Chapter 3 UMAP Projection of 150 Singular Vectors

# svd_ump = umap(svd$v)
# save(svd_ump, file='svd_ump.RData')
load('svd_ump.RData')

fig <- plot_ly(type = 'scatter', mode = 'markers')
fig <- fig %>%
  add_trace(
    x = svd_ump$layout[,1],
    y = svd_ump$layout[,2],
    text = ~paste('heading:', head ,"$<br>text: ", raw_text  ),
    hoverinfo = 'text',
    marker = list(color='green'),
    showlegend = F
  )

fig

Outliers causing annoying viz issues requiring the zoom. We will routinely omit these outliers (after noting they make nice clusters of related documents) when creating the plot to avoid having to zoom on the main plot.

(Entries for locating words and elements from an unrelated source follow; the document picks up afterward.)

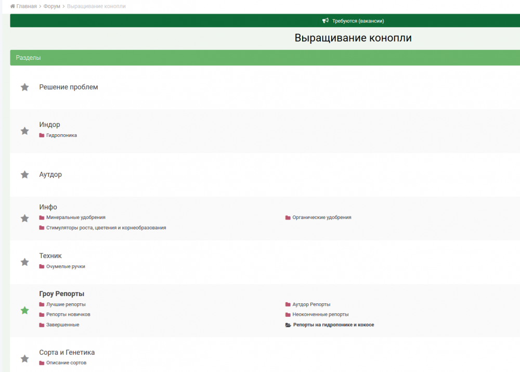Click the green star next to Гроу Репорты
This screenshot has width=520, height=372.
[24, 310]
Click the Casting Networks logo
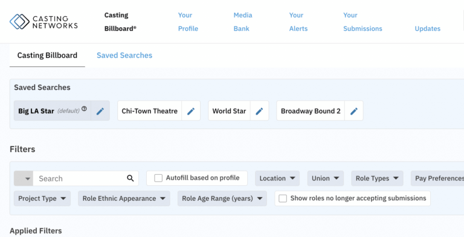This screenshot has height=237, width=464. pyautogui.click(x=44, y=22)
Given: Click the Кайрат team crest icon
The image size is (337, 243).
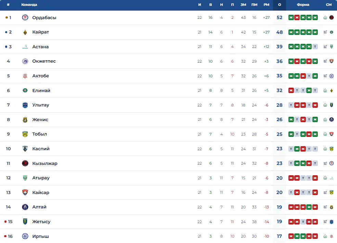Looking at the screenshot, I should (25, 32).
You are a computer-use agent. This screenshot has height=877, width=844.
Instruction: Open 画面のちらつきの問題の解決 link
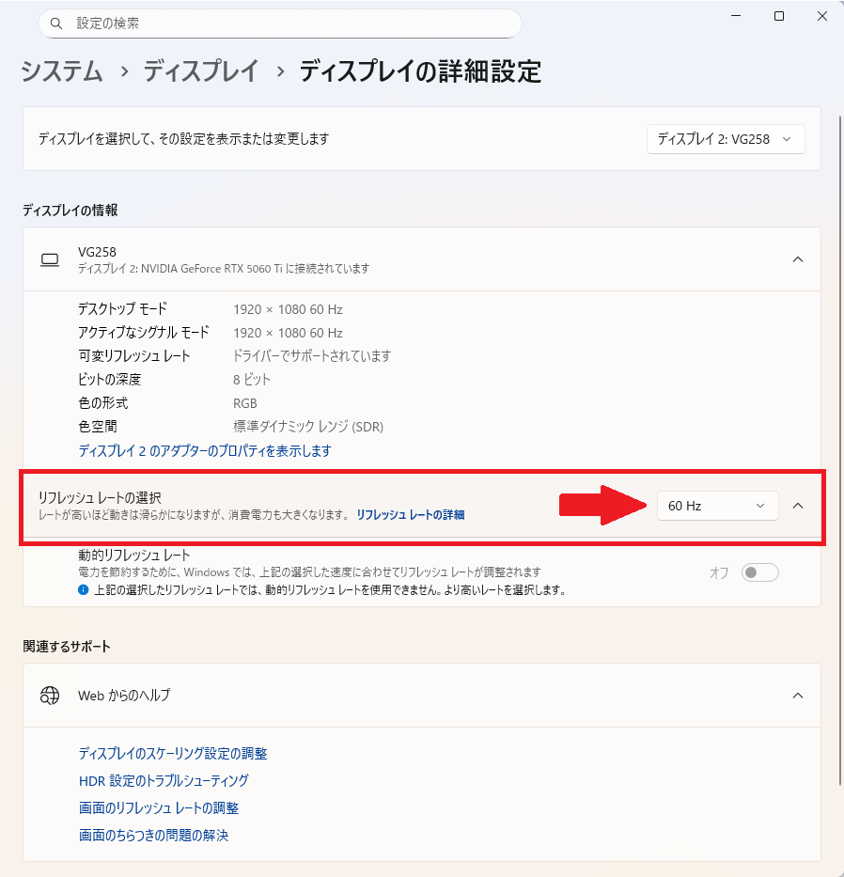click(x=153, y=835)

index_subset = abs(svd_ump$layout[,1]) <20 & abs(svd_ump$layout[,2]) <20
data_subset = svd_ump$layout[index_subset,]
raw_text_subset = raw_text[index_subset]
head_subset = head[index_subset]

fig <- plot_ly(type = 'scatter', mode = 'markers')
fig <- fig %>%
  add_trace(
    x = data_subset[,1],
    y = data_subset[,2],
    text = ~paste('heading:', head_subset ,"$<br>text: ", raw_text_subset ),
    hoverinfo = 'text',
    marker = list(color='green'),
    showlegend = F
  )

fig

After omitting the outliers, we see a nice plot that looks like it has some nice cluster separation.